Ernährungswissenschaftliche Sicht

Die hier vorgenommene, sehr vereinfachte Darstellung, kann nur einen groben Einblick in die Jahrtausende alte Denkweise des Ayurveda geben. Vertieft man sich in die Hintergründe, sind viele Aussagen aus heutiger, westlicher und naturwissenschaftlicher Sicht nicht nachvollziehbar. Wissenschaftliche Untersuchungen zu dieser Ernährungslehre existieren bislang nicht.

Die Ernährung besteht aus viel Gemüse, Obst, Kräutern, Getreide, Hülsenfrüchten und Milchprodukten. Auf Fleisch und Wurstwaren wird weitestgehend verzichtet. Ziel der Küche sind leichte Mahlzeiten, die gut verdaut werden. Die Verdauung spielt eine zentrale Rolle in der Ernährung.

Die Ayurveda-Anhänger gehen davon aus, dass eine gute Verdauung Voraussetzung für eine gute Gesundheit ist. Dabei wird die Verdauung durch scharfe und bittere Pflanzen und Gewürze unterstützt, auch Ansätze zum heute aktuellen Dinner-Cancelling findet man.
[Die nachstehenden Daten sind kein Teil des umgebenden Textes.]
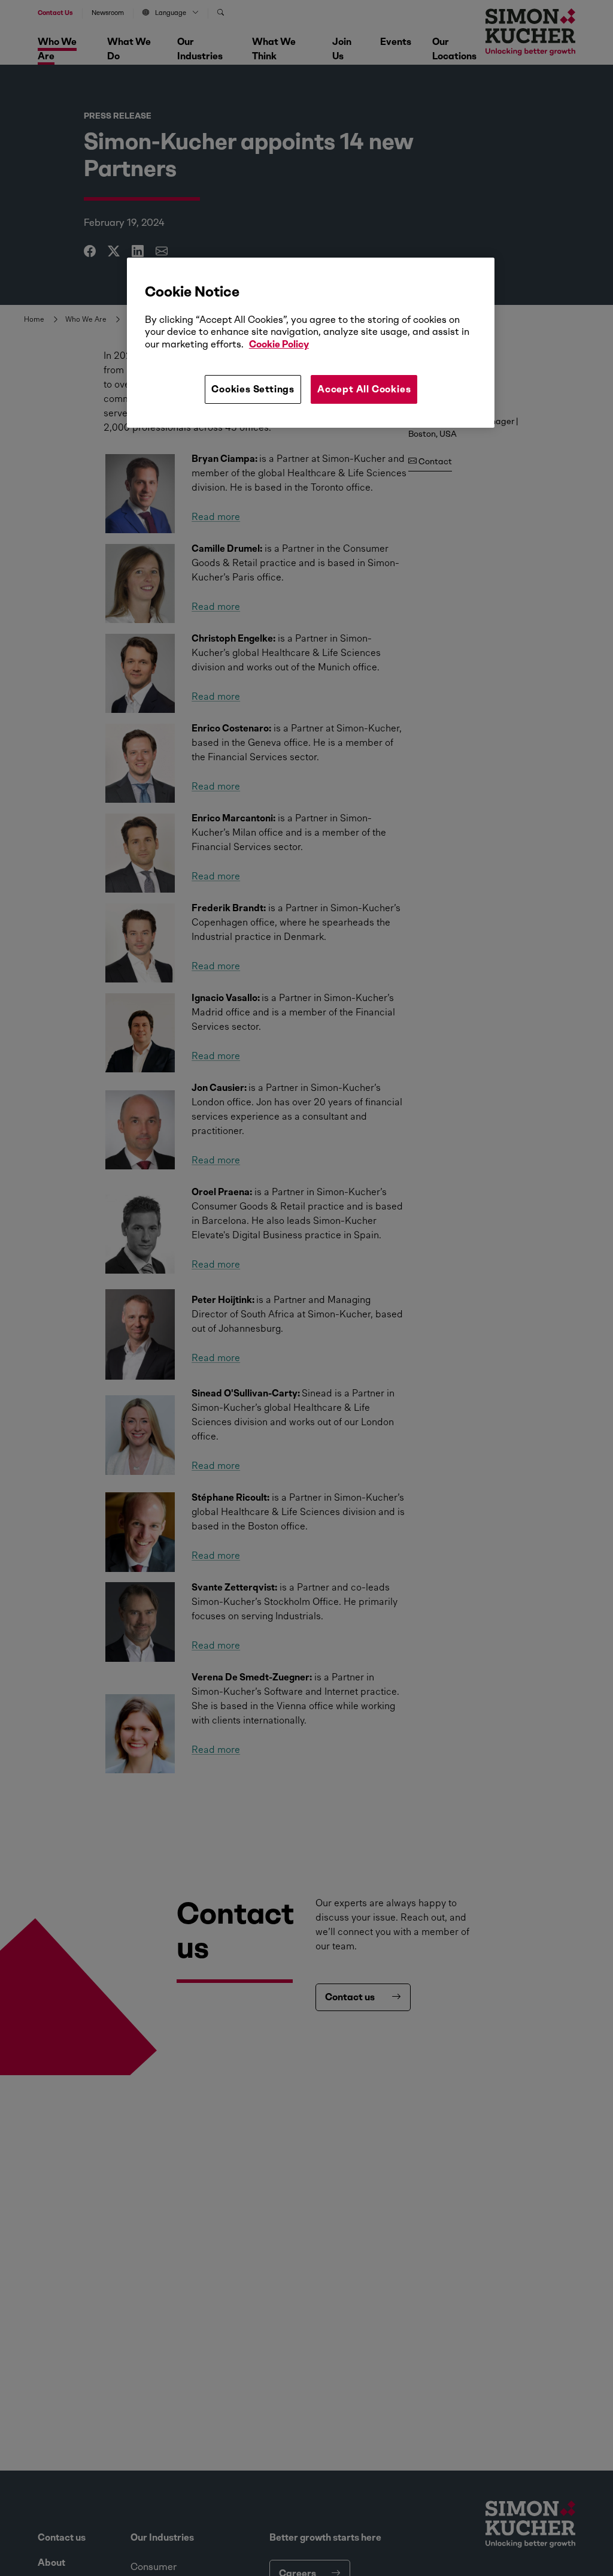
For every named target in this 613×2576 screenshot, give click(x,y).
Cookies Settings (253, 389)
Es wird empfohlen, hin und wieder abends nicht zu essen oder spätestens um 18 Uhr die letzte Mahlzeit zu sich zu nehmen.

Die ayurvedische Ernährungsweise ist somit im Prinzip positiv zu bewerten, da sie eine frische, fettarme, abwechslungsreiche und vorwiegend lactovegetabile Kost empfiehlt. Der küchentechnische (Zeit)aufwand ist jedoch beträchtlich.

Abnehmen mit ayurvedischer Ernährung

Eine Ayurveda-Diät im herkömmlichen Sinn mit dem Ziel Gewicht zu verlieren, gibt es ursprünglich nicht, obwohl sie heute vermarktet wird. Man geht im Ayurveda davon aus, dass jeder sich individuell verschieden, seinem Dosha entsprechend, ernähren muss. Wird das umgesetzt, verschwindet das Übergewicht von selbst. Ziel dieser Ernährung ist es, den Körper zu entgiften, den Stoffwechsel anzuregen, Fett ab- und Muskeln aufzubauen. Dazu bedient man sich neben der richtigen Ernährung auch Bewegung und Massagen.

Übergewichtige haben einen hohen Kapha-Anteil. Sie sollten deshalb die Elemente Luft und Feuer im Körper stärken, also viel Scharfes, Bitteres und Herbes essen und nur wenig Süßes, Saures und Salziges. Der Schwerpunkt liegt auf Gemüse. Viele Empfehlungen der ayurvedischen Ernährung entsprechen den heutigen Empfehlungen für eine gesunde Ernährung und helfen somit automatisch beim Abnehmen.